• _HOW TO COMPLETE THIS TASK_: Look through the records below for the line with "Июль (365, 160)". Return that line and each one after it up to and including the line with "ПОЛИТИКА (915, 355)", exactly.

SOURCE RECORDS section start

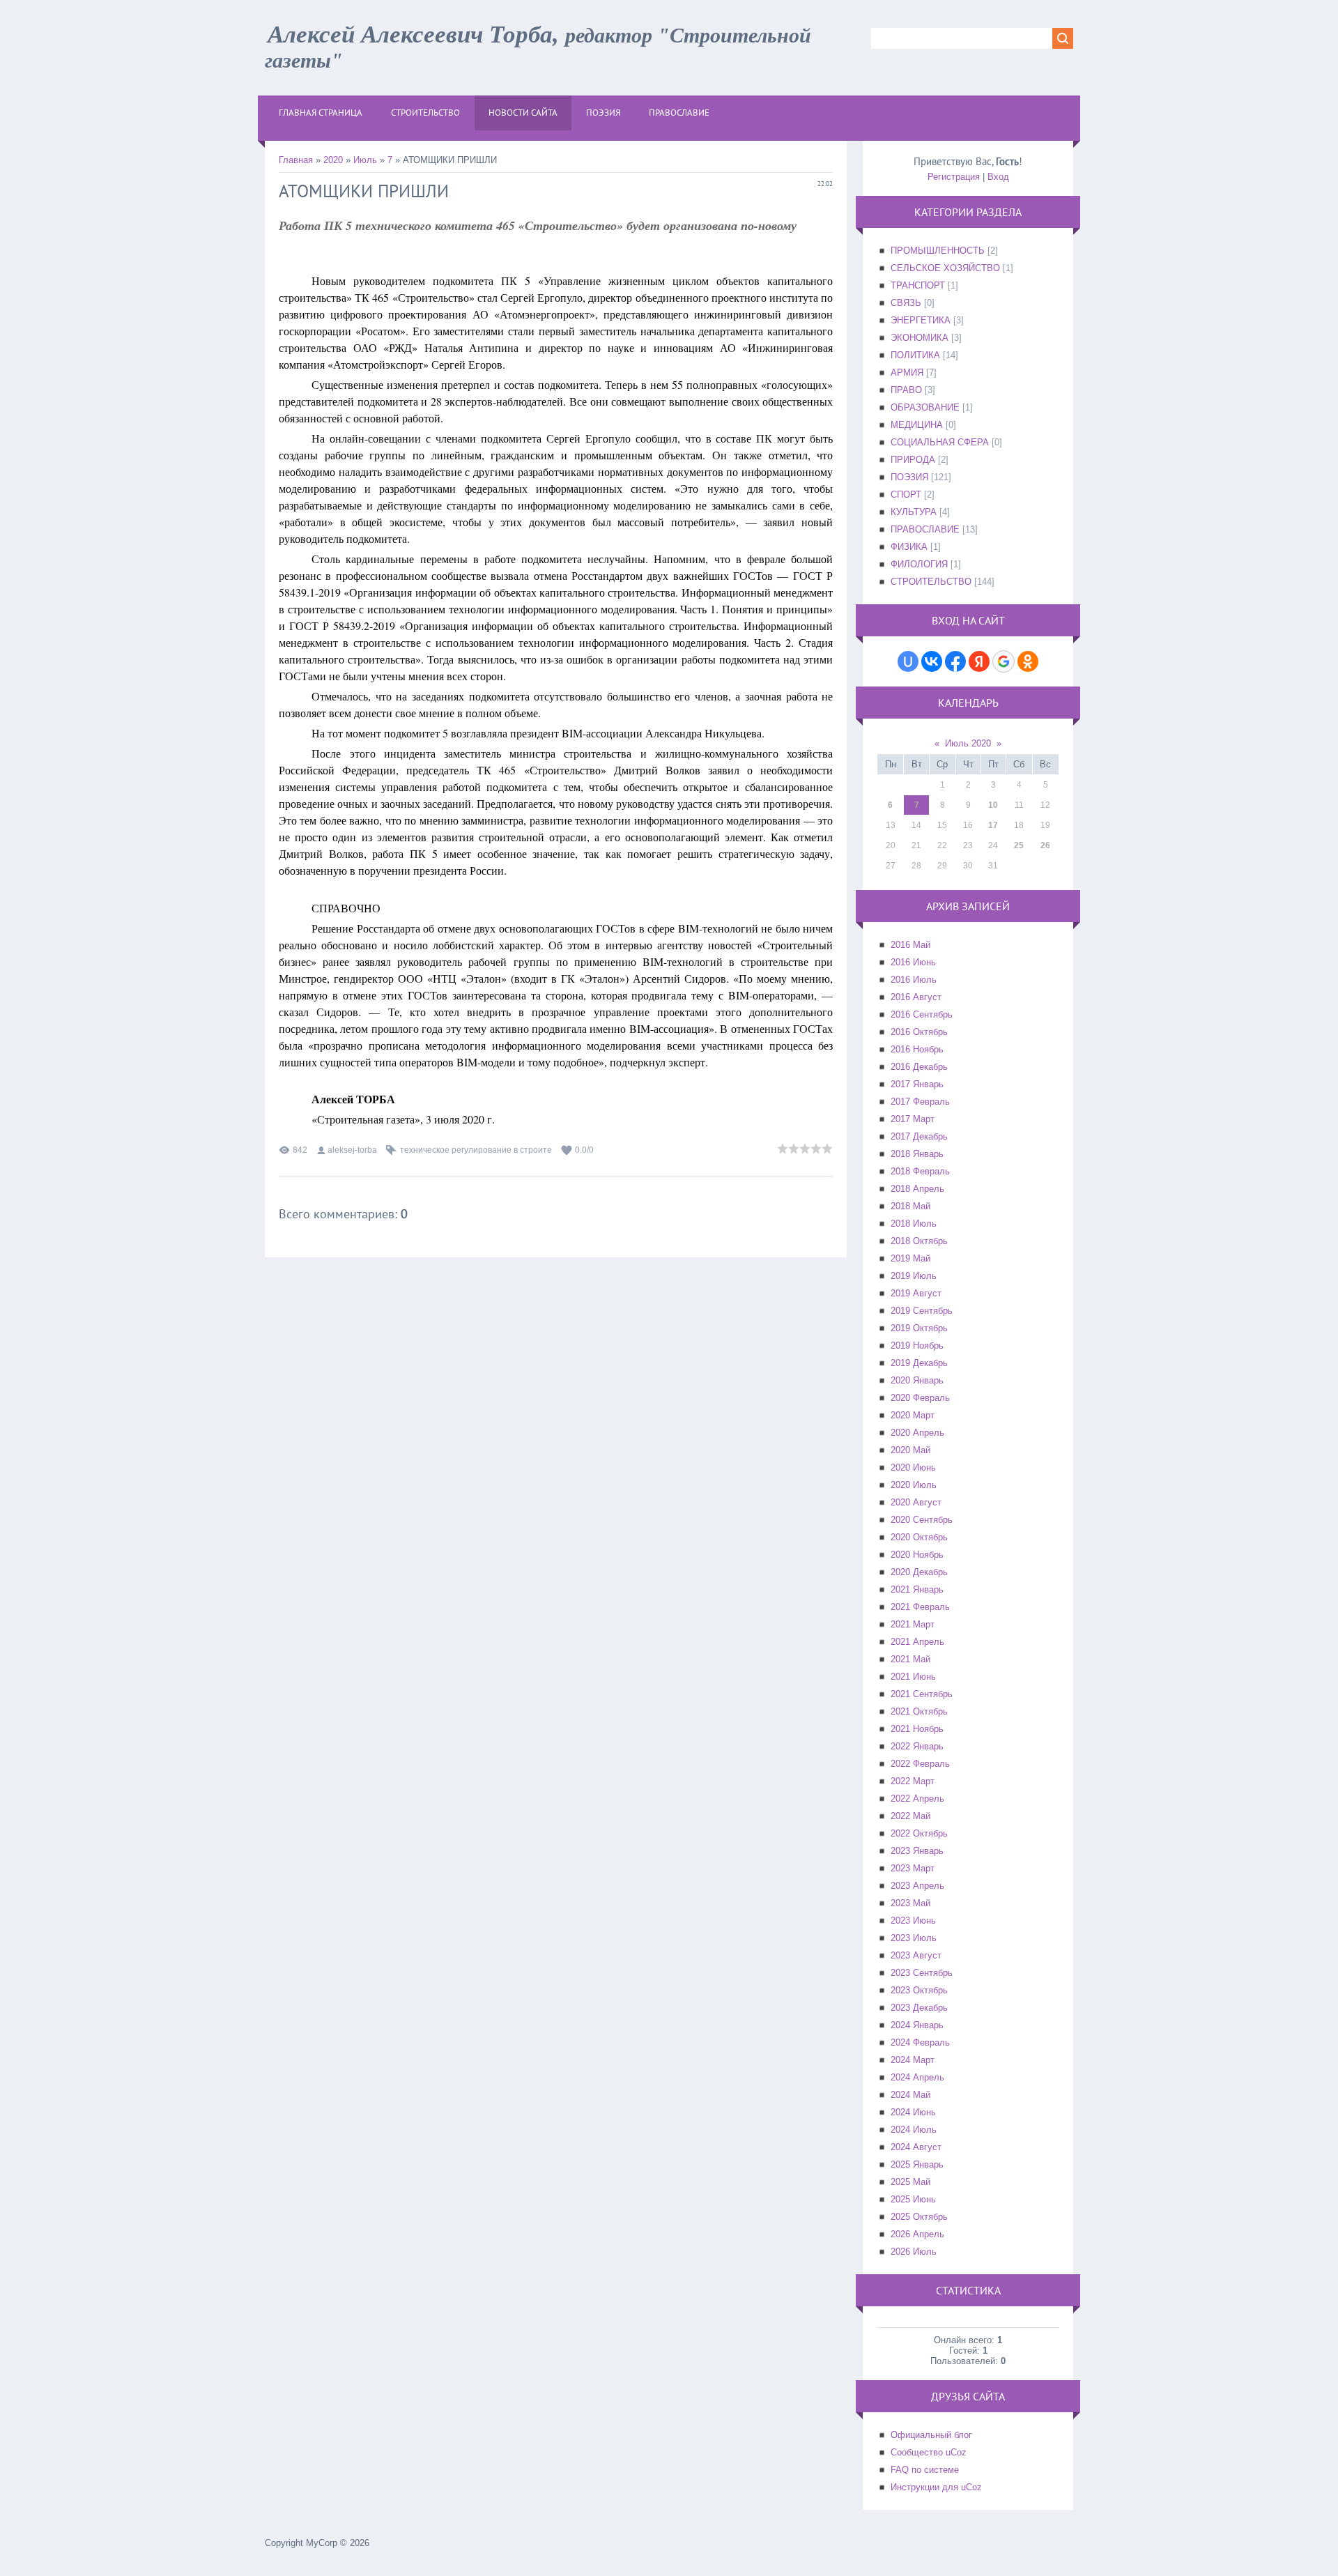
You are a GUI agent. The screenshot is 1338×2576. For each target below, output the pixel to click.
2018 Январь (917, 1154)
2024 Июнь (913, 2112)
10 (993, 805)
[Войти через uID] (908, 661)
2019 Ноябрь (917, 1345)
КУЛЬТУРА (914, 512)
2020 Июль (914, 1485)
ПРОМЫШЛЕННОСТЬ (938, 250)
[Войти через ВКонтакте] (931, 661)
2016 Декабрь (919, 1066)
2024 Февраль (920, 2042)
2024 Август (916, 2147)
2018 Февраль (920, 1171)
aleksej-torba (352, 1150)
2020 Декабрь (919, 1572)
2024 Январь (917, 2025)
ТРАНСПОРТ (918, 285)
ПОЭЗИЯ (909, 477)
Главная (296, 160)
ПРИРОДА (913, 459)
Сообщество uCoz (929, 2452)
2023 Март (913, 1868)
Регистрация (954, 176)
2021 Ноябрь (917, 1729)
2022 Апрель (917, 1798)
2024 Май (910, 2095)
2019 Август (916, 1293)
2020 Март (913, 1415)
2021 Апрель (917, 1641)
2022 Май (910, 1816)
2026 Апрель (917, 2234)
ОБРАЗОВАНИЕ (925, 407)
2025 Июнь (913, 2199)
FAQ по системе (925, 2469)
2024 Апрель (917, 2077)
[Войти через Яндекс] (979, 661)
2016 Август (916, 997)
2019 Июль (914, 1276)
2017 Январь (917, 1084)
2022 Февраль (920, 1763)
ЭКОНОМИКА (919, 337)
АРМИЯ (907, 372)
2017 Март (913, 1119)
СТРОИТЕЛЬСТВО (931, 581)
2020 (333, 160)
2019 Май (910, 1258)
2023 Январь (917, 1851)
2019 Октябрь (919, 1328)
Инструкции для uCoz (936, 2487)
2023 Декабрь (919, 2007)
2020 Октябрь (919, 1537)
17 (993, 825)
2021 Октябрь (919, 1711)
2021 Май (910, 1659)
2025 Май (910, 2182)
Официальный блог (931, 2435)
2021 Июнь (913, 1676)
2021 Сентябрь (922, 1694)
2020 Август (916, 1502)
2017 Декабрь (919, 1136)
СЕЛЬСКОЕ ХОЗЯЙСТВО (945, 268)
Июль (365, 160)
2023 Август (916, 1955)
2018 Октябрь (919, 1241)
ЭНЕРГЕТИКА (921, 320)
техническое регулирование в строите (476, 1150)
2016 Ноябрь (917, 1049)
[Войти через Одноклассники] (1027, 661)
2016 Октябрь (919, 1032)
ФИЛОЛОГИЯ (919, 564)
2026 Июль (914, 2251)
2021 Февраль (920, 1607)
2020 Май (910, 1450)
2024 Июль (914, 2129)
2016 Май (910, 945)
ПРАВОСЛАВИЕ (925, 529)
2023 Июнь (913, 1920)
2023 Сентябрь (922, 1973)
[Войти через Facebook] (955, 661)
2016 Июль (914, 979)
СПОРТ (906, 494)
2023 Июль (914, 1938)
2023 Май (910, 1903)
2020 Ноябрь (917, 1554)
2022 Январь (917, 1746)
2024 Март (913, 2060)
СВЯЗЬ (906, 303)
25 (1019, 845)
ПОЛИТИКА (915, 355)
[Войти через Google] (1003, 661)
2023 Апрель (917, 1885)
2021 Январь (917, 1589)
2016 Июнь (913, 962)
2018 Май (910, 1206)
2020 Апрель (917, 1432)
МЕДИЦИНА (917, 425)
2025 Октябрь (919, 2216)
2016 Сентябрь (922, 1014)
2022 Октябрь (919, 1833)
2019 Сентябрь (922, 1310)
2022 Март (913, 1781)
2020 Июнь (913, 1467)
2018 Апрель (917, 1188)
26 (1045, 845)
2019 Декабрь (919, 1363)
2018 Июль (914, 1223)
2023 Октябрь (919, 1990)
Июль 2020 (968, 743)
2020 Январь (917, 1380)
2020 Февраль (920, 1398)
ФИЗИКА (909, 547)
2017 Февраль (920, 1101)
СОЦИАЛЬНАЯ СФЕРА (940, 442)
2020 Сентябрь (922, 1520)
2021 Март (913, 1624)
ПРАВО (906, 390)
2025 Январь (917, 2164)
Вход (998, 176)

SOURCE RECORDS section end

• _RESPONSE_:
Июль (365, 160)
2023 Август (916, 1955)
2018 Октябрь (919, 1241)
ЭНЕРГЕТИКА (921, 320)
техническое регулирование в строите (476, 1150)
2016 Ноябрь (917, 1049)
[Войти через Одноклассники] (1027, 661)
2016 Октябрь (919, 1032)
ФИЛОЛОГИЯ (919, 564)
2026 Июль (914, 2251)
2021 Февраль (920, 1607)
2020 Май (910, 1450)
2024 Июль (914, 2129)
2016 Май (910, 945)
ПРАВОСЛАВИЕ (925, 529)
2023 Июнь (913, 1920)
2023 Сентябрь (922, 1973)
[Войти через Facebook] (955, 661)
2016 Июль (914, 979)
СПОРТ (906, 494)
2023 Июль (914, 1938)
2023 Май (910, 1903)
2020 Ноябрь (917, 1554)
2022 Январь (917, 1746)
2024 Март (913, 2060)
СВЯЗЬ (906, 303)
25 (1019, 845)
ПОЛИТИКА (915, 355)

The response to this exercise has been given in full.